* **TASK BRIEF**: Pull every line containing "agent" out of the listing below.

[Start of Attachment]

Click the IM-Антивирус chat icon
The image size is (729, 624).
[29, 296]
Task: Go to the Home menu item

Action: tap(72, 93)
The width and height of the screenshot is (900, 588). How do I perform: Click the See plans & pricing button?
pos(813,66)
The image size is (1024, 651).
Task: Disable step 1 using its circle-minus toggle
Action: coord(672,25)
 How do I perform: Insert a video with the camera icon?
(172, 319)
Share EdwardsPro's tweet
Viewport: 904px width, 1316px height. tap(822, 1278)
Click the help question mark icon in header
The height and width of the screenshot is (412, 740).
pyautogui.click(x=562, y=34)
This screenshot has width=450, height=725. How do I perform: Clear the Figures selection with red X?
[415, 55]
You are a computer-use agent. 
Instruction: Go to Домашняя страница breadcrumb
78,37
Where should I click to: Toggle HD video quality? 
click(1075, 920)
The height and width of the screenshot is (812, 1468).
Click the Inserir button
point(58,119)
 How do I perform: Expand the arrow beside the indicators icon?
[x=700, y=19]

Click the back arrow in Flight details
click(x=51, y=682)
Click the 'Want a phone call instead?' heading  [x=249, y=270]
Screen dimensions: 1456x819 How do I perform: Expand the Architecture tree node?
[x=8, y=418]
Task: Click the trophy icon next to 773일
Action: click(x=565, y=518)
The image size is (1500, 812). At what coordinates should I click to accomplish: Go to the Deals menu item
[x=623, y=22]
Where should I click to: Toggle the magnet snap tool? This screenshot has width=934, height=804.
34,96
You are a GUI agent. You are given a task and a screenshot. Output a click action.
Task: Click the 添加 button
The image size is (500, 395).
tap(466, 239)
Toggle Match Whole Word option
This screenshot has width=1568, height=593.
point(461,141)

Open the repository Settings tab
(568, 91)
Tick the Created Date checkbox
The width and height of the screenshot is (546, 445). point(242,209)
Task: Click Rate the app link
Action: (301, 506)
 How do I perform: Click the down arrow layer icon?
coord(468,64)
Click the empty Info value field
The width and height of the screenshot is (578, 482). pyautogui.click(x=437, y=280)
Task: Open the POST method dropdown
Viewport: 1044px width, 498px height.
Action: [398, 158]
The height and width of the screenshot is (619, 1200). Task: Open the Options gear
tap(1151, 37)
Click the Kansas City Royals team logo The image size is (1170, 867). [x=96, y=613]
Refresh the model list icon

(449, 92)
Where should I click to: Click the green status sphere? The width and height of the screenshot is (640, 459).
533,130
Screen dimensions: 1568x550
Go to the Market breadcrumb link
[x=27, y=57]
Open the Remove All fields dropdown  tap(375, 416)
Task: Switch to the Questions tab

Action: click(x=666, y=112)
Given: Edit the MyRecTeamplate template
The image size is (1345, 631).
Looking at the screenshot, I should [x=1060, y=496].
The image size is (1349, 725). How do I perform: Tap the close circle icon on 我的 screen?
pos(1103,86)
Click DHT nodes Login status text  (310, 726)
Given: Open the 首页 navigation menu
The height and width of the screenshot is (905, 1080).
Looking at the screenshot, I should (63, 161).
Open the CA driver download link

[End of Attachment]

* **REPLY**:
You are a computer-use agent. 
You are a GUI agent. You are given a task and a screenshot. Output a click action.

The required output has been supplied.